Ventricular assist device 1000 may supplement heart function. Ventricular assist device 1000 may provide pulsatile flow. Ventricular assist device 1000 is free of rotating elements that may damage red blood cells.
Ventricular assist device 1000 may include a pumping pouch 1100. Pumping pouch 1100 may have a longitudinal axis 1100 x.
Pumping pouch 1100 may be flexible. Pumping pouch 1100 may be at least in part impermeable and/or semi-permeable to blood. Pumping pouch 1100 may be at least in part made of an inelastic material and/or an elastic material. Pumping pouch 1100 may be made of expanded polytetrafluoroethylene (ePTFE) and/or any other suitable material.
Pumping pouch 1100 may have an opening 1110. Opening 1110 may be circular, elliptical, or any other suitable shape.

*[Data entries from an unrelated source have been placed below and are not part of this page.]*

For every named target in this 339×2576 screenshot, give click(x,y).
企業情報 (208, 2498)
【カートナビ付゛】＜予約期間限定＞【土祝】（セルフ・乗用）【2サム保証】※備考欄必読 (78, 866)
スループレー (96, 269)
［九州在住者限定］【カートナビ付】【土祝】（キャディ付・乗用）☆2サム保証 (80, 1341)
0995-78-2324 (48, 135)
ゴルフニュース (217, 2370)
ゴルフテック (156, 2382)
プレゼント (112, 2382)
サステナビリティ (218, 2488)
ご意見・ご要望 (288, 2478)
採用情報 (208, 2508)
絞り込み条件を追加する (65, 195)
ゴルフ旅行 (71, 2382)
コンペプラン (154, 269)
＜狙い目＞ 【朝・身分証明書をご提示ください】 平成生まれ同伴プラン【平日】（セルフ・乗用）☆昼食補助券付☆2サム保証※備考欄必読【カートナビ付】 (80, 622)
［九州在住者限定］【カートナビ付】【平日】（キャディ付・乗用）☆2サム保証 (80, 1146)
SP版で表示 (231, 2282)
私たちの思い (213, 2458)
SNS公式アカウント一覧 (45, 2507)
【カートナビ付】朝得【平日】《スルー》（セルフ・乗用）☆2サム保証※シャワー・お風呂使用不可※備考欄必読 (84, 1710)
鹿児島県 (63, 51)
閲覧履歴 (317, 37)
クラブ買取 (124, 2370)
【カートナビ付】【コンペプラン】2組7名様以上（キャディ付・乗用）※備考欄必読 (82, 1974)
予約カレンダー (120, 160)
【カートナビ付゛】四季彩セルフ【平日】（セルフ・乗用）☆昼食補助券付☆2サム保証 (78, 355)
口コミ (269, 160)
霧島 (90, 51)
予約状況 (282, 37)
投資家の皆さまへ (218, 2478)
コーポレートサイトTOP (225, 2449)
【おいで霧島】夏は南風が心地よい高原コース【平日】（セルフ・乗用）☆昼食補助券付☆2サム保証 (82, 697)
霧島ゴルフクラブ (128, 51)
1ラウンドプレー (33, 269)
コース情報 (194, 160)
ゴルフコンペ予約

Opening 1110 may be as wide as the widest part of pumping pouch 1100.
Opening 1110 may be pointed at the aortic valve when ventricular assist device 1000 is placed in the left ventricle. Opening 1110 may be pointed at the pulmonary valve when ventricular assist device 1000 is placed in the right ventricle.
Pumping pouch 1100 may define an internal volume 1100 v. Internal volume 1100 v may be configured to fill with blood in through opening 1110.
Pumping pouch 1100 may include an upper portion 1100 a and a lower portion 1100 b. Pumping pouch 1100 may be wider at upper portion 1100 a and narrower at lower portion 1100 b. Pumping pouch 1100 may be the same width from upper portion 1100 a to lower portion 1100 b.
Pumping pouch 1100 may have a horizontal cross section that is uniform, or changes in size and/or shape from upper portion 1100 a to lower portion 1100 b. Pumping pouch 1100 may have a horizontal cross section that is one or more of circular, elliptical, and any other suitable shape.
Pumping pouch 1100 may include a side wall 1120. Side wall 1120 may include an inner layer 1121 and an outer layer 1122.
Pumping pouch 1100 may include a bottom wall 1130. Bottom wall 1130 may include an inner layer 1131 and an outer layer 1132.
Bottom wall 1130 may be flat, rounded, or cone-shaped. Bottom wall 1130 may be parallel to or angled to opening 1110. Bottom wall 1130 may be circular, elliptical, or any other suitable shape.
In one embodiment, pumping pouch 1100 may be shaped like a frustum or a truncated cone, with side wall 1120 that is wider at upper portion 1100 a and narrower at lower portion 1100 b, and bottom wall 1130 that is flat. Pumping pouch 1100 with lower portion 1100 b that is truncated may allow more blood flow under pumping pouch 1100.
In other embodiments, pumping pouch 1100 may be shaped like a funnel, cone, hollow hemisphere, or hollow ellipsoid.
Pumping pouch 1100 may be sized so that even when fully filled it does not touch the walls of the heart. Pumping pouch 1100 may be sized to allow more blood flow between the outside of pumping pouch 1100 and the walls of the heart. This may allow the walls of the heart to be better oxygenated. This may also reduce the likelihood of thrombosis between pumping pouch 1100 and the walls of the heart.
Ventricular assist device 1000 may include at least one contraction element 1200. Contraction element 1200 may be coupled to pumping pouch 1100.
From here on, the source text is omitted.